Vingt cinq ans plus tard, les températures critiques plafonnent à 130K, les aimants fonctionnent toujours à l’hélium liquide – le LHC nous le rappelle aujourd’hui -, les panneaux solaires sont sur les toits et les éoliennes… Mais ce jour là nous rêvions : une ère nouvelle s’ouvrait en physique avec des applications fantastiques.
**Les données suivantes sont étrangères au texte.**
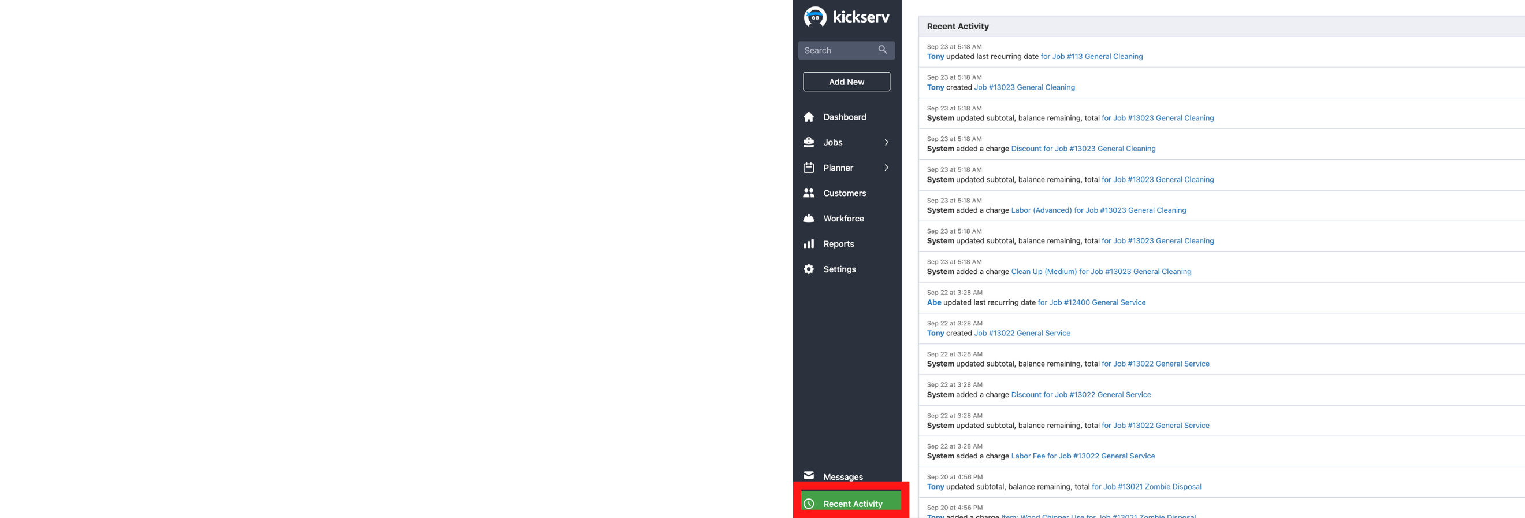Open Dashboard via the house icon

(x=809, y=117)
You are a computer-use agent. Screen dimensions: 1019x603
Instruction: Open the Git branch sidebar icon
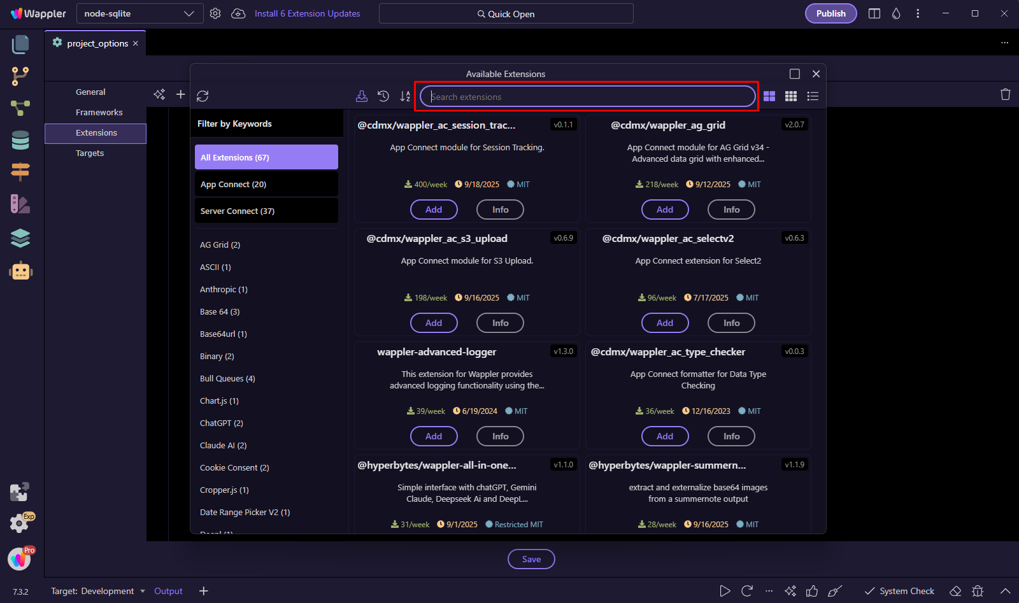click(20, 76)
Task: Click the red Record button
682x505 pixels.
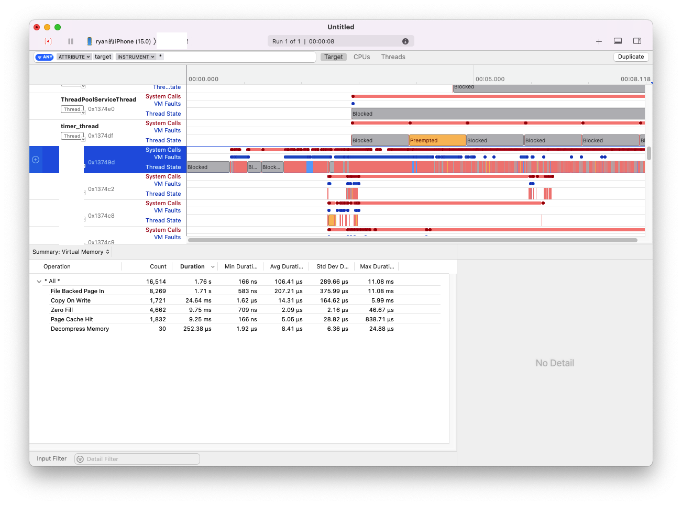Action: pyautogui.click(x=48, y=41)
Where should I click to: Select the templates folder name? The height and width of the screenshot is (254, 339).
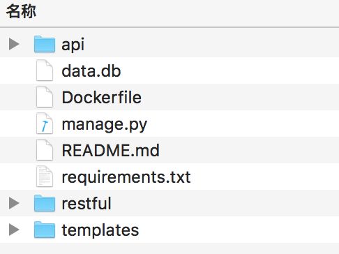pyautogui.click(x=100, y=230)
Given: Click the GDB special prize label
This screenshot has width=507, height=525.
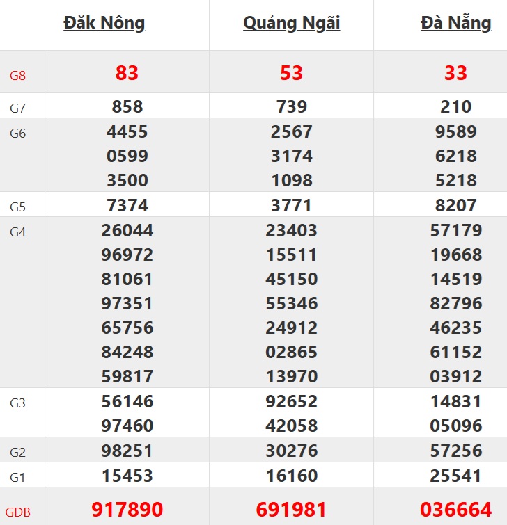Looking at the screenshot, I should (x=17, y=512).
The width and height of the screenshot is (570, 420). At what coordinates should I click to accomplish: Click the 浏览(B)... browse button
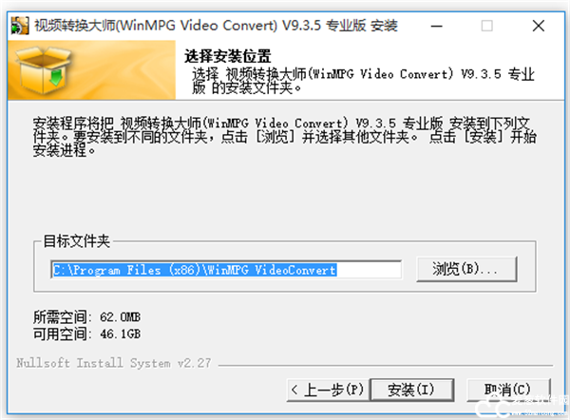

Mais pourquoi fallait-il attendre une nuit avant de tester l’échantillon ? Nous eûmes la réponse un peu plus tard. Le recuit à 800° sous oxygène produit la structure cristalline requise, mais conduit au composé YBa2Cu3O6 qui est isolant. Le septième oxygène indispensable à la supraconductivité ne peut être introduit qu’au-dessous de 400°C avec une cinétique lente. Il faut donc passer du temps dans cette gamme de température, ce qui se fait naturellement au cours du refroidissement du four mais pas lorsqu’on sort brutalement l’échantillon.

Pour les rescapés de cette aventure, notre bien modeste – mais ô Combien réjouissant – succès est toujours associé au passage de Philippe Monod sur sa moto. L’information scientifique prend parfois des chemins imprévisibles.

— anecdote fournie par le Centre de Spectrométrie Nucléaire et de Spectrométrie de Masse (CSNSM), unité mixte de recherche du CNRS/IN2P3 et de l’Université Paris Sud, dans le cadre des 40 ans de l’IN2P3.